*EXERCISE GOAL*
Format the entries below as a JSON list of strings, with one string for each line and blank lines omitted.

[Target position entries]

***

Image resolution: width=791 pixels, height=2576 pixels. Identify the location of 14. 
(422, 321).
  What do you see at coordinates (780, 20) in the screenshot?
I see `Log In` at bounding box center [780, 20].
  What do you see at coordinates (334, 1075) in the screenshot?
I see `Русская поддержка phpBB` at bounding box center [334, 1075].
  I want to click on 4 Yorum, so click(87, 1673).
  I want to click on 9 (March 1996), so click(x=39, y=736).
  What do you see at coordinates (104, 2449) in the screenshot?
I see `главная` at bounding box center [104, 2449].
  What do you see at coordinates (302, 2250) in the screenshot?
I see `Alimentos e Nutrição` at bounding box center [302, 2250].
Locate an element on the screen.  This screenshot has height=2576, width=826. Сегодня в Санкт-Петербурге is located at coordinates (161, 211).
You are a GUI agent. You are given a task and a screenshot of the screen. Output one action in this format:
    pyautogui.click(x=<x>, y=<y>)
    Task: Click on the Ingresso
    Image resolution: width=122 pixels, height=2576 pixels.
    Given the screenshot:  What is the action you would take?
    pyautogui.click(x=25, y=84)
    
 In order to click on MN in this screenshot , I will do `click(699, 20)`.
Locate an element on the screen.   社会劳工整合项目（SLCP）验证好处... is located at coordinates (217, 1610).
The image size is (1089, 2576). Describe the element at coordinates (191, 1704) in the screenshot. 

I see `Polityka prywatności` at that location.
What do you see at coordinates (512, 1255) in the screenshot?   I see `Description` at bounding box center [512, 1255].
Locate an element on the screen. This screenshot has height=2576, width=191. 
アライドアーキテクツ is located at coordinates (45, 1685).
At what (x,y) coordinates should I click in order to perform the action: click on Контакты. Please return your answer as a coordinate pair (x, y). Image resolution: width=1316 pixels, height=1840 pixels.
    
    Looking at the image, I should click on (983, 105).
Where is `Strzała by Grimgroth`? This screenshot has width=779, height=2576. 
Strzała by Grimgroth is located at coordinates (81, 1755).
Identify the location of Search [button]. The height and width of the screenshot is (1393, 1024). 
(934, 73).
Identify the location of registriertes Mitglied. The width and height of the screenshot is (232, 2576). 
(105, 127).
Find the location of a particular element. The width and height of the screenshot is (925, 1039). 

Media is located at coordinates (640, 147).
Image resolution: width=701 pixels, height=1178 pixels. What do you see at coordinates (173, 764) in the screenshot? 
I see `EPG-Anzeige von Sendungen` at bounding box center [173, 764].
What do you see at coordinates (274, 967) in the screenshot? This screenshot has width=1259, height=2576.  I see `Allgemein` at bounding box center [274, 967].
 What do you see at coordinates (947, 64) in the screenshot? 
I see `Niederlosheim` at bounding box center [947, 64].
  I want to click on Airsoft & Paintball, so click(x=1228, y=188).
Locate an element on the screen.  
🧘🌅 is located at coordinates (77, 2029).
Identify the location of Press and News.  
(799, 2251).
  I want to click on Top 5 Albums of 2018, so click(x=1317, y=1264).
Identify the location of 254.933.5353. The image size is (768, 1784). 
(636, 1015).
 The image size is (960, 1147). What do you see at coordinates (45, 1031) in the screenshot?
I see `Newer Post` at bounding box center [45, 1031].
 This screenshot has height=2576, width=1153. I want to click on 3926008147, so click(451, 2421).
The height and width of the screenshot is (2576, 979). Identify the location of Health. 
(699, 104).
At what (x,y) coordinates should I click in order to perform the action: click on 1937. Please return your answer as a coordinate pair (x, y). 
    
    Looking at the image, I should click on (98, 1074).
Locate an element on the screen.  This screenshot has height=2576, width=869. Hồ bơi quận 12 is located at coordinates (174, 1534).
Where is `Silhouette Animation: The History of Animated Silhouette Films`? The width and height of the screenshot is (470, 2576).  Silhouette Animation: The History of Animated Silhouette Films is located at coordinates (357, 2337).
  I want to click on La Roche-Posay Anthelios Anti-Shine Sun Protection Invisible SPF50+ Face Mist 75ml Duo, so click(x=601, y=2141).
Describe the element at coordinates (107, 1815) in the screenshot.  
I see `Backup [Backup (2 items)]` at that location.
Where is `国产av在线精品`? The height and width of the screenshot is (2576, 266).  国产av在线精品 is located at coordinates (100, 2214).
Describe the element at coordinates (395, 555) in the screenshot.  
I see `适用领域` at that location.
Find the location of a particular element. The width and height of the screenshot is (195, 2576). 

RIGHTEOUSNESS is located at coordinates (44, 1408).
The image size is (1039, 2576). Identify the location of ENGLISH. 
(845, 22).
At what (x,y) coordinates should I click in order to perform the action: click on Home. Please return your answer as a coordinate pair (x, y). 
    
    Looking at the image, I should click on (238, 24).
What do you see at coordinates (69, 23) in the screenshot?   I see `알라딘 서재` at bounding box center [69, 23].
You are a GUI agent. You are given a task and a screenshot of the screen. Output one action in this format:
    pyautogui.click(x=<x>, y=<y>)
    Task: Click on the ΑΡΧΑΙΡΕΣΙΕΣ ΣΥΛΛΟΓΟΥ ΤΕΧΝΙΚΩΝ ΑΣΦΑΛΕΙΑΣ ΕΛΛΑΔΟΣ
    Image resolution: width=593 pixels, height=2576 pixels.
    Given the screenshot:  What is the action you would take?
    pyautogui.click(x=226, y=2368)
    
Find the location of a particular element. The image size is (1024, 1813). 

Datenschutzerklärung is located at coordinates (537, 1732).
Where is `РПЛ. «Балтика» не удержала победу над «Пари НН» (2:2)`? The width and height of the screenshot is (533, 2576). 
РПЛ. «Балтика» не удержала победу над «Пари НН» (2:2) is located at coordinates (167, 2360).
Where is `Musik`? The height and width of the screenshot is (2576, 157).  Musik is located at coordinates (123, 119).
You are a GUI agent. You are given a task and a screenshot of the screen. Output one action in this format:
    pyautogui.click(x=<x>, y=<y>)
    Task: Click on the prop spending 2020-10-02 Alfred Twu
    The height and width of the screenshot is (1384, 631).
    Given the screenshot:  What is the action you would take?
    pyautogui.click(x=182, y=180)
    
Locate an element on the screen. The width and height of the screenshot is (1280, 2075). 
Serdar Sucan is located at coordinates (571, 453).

***

*SOLUTION*
[
  "Image resolution: width=791 pixels, height=2576 pixels. Identify the location of 14. ",
  "(422, 321).",
  "  What do you see at coordinates (780, 20) in the screenshot?",
  "I see `Log In` at bounding box center [780, 20].",
  "  What do you see at coordinates (334, 1075) in the screenshot?",
  "I see `Русская поддержка phpBB` at bounding box center [334, 1075].",
  "  I want to click on 4 Yorum, so click(87, 1673).",
  "  I want to click on 9 (March 1996), so click(x=39, y=736).",
  "  What do you see at coordinates (104, 2449) in the screenshot?",
  "I see `главная` at bounding box center [104, 2449].",
  "  What do you see at coordinates (302, 2250) in the screenshot?",
  "I see `Alimentos e Nutrição` at bounding box center [302, 2250].",
  "Locate an element on the screen.  This screenshot has height=2576, width=826. Сегодня в Санкт-Петербурге is located at coordinates (161, 211).",
  "You are a GUI agent. You are given a task and a screenshot of the screen. Output one action in this format:",
  "    pyautogui.click(x=<x>, y=<y>)",
  "    Task: Click on the Ingresso",
  "    Image resolution: width=122 pixels, height=2576 pixels.",
  "    Given the screenshot:  What is the action you would take?",
  "    pyautogui.click(x=25, y=84)",
  " In order to click on MN in this screenshot , I will do `click(699, 20)`.",
  "Locate an element on the screen.   社会劳工整合项目（SLCP）验证好处... is located at coordinates (217, 1610).",
  "The image size is (1089, 2576). Describe the element at coordinates (191, 1704) in the screenshot. ",
  "I see `Polityka prywatności` at that location.",
  "What do you see at coordinates (512, 1255) in the screenshot?   I see `Description` at bounding box center [512, 1255].",
  "Locate an element on the screen. This screenshot has height=2576, width=191. ",
  "アライドアーキテクツ is located at coordinates (45, 1685).",
  "At what (x,y) coordinates should I click in order to perform the action: click on Контакты. Please return your answer as a coordinate pair (x, y). Image resolution: width=1316 pixels, height=1840 pixels.",
  "    Looking at the image, I should click on (983, 105).",
  "Where is `Strzała by Grimgroth`? This screenshot has width=779, height=2576. ",
  "Strzała by Grimgroth is located at coordinates (81, 1755).",
  "Identify the location of Search [button]. The height and width of the screenshot is (1393, 1024). ",
  "(934, 73).",
  "Identify the location of registriertes Mitglied. The width and height of the screenshot is (232, 2576). ",
  "(105, 127).",
  "Find the location of a particular element. The width and height of the screenshot is (925, 1039). ",
  "Media is located at coordinates (640, 147).",
  "Image resolution: width=701 pixels, height=1178 pixels. What do you see at coordinates (173, 764) in the screenshot? ",
  "I see `EPG-Anzeige von Sendungen` at bounding box center [173, 764].",
  "What do you see at coordinates (274, 967) in the screenshot? This screenshot has width=1259, height=2576.  I see `Allgemein` at bounding box center [274, 967].",
  " What do you see at coordinates (947, 64) in the screenshot? ",
  "I see `Niederlosheim` at bounding box center [947, 64].",
  "  I want to click on Airsoft & Paintball, so click(x=1228, y=188).",
  "Locate an element on the screen.  ",
  "🧘🌅 is located at coordinates (77, 2029).",
  "Identify the location of Press and News.  ",
  "(799, 2251).",
  "  I want to click on Top 5 Albums of 2018, so click(x=1317, y=1264).",
  "Identify the location of 254.933.5353. The image size is (768, 1784). ",
  "(636, 1015).",
  " The image size is (960, 1147). What do you see at coordinates (45, 1031) in the screenshot?",
  "I see `Newer Post` at bounding box center [45, 1031].",
  " This screenshot has height=2576, width=1153. I want to click on 3926008147, so click(451, 2421).",
  "The height and width of the screenshot is (2576, 979). Identify the location of Health. ",
  "(699, 104).",
  "At what (x,y) coordinates should I click in order to perform the action: click on 1937. Please return your answer as a coordinate pair (x, y). ",
  "    Looking at the image, I should click on (98, 1074).",
  "Locate an element on the screen.  This screenshot has height=2576, width=869. Hồ bơi quận 12 is located at coordinates (174, 1534).",
  "Where is `Silhouette Animation: The History of Animated Silhouette Films`? The width and height of the screenshot is (470, 2576).  Silhouette Animation: The History of Animated Silhouette Films is located at coordinates (357, 2337).",
  "  I want to click on La Roche-Posay Anthelios Anti-Shine Sun Protection Invisible SPF50+ Face Mist 75ml Duo, so click(x=601, y=2141).",
  "Describe the element at coordinates (107, 1815) in the screenshot.  ",
  "I see `Backup [Backup (2 items)]` at that location.",
  "Where is `国产av在线精品`? The height and width of the screenshot is (2576, 266).  国产av在线精品 is located at coordinates (100, 2214).",
  "Describe the element at coordinates (395, 555) in the screenshot.  ",
  "I see `适用领域` at that location.",
  "Find the location of a particular element. The width and height of the screenshot is (195, 2576). ",
  "RIGHTEOUSNESS is located at coordinates (44, 1408).",
  "The image size is (1039, 2576). Identify the location of ENGLISH. ",
  "(845, 22).",
  "At what (x,y) coordinates should I click in order to perform the action: click on Home. Please return your answer as a coordinate pair (x, y). ",
  "    Looking at the image, I should click on (238, 24).",
  "What do you see at coordinates (69, 23) in the screenshot?   I see `알라딘 서재` at bounding box center [69, 23].",
  "You are a GUI agent. You are given a task and a screenshot of the screen. Output one action in this format:",
  "    pyautogui.click(x=<x>, y=<y>)",
  "    Task: Click on the ΑΡΧΑΙΡΕΣΙΕΣ ΣΥΛΛΟΓΟΥ ΤΕΧΝΙΚΩΝ ΑΣΦΑΛΕΙΑΣ ΕΛΛΑΔΟΣ",
  "    Image resolution: width=593 pixels, height=2576 pixels.",
  "    Given the screenshot:  What is the action you would take?",
  "    pyautogui.click(x=226, y=2368)",
  "Find the location of a particular element. The image size is (1024, 1813). ",
  "Datenschutzerklärung is located at coordinates (537, 1732).",
  "Where is `РПЛ. «Балтика» не удержала победу над «Пари НН» (2:2)`? The width and height of the screenshot is (533, 2576). ",
  "РПЛ. «Балтика» не удержала победу над «Пари НН» (2:2) is located at coordinates (167, 2360).",
  "Where is `Musik`? The height and width of the screenshot is (2576, 157).  Musik is located at coordinates (123, 119).",
  "You are a GUI agent. You are given a task and a screenshot of the screen. Output one action in this format:",
  "    pyautogui.click(x=<x>, y=<y>)",
  "    Task: Click on the prop spending 2020-10-02 Alfred Twu",
  "    The height and width of the screenshot is (1384, 631).",
  "    Given the screenshot:  What is the action you would take?",
  "    pyautogui.click(x=182, y=180)",
  "Locate an element on the screen. The width and height of the screenshot is (1280, 2075). ",
  "Serdar Sucan is located at coordinates (571, 453)."
]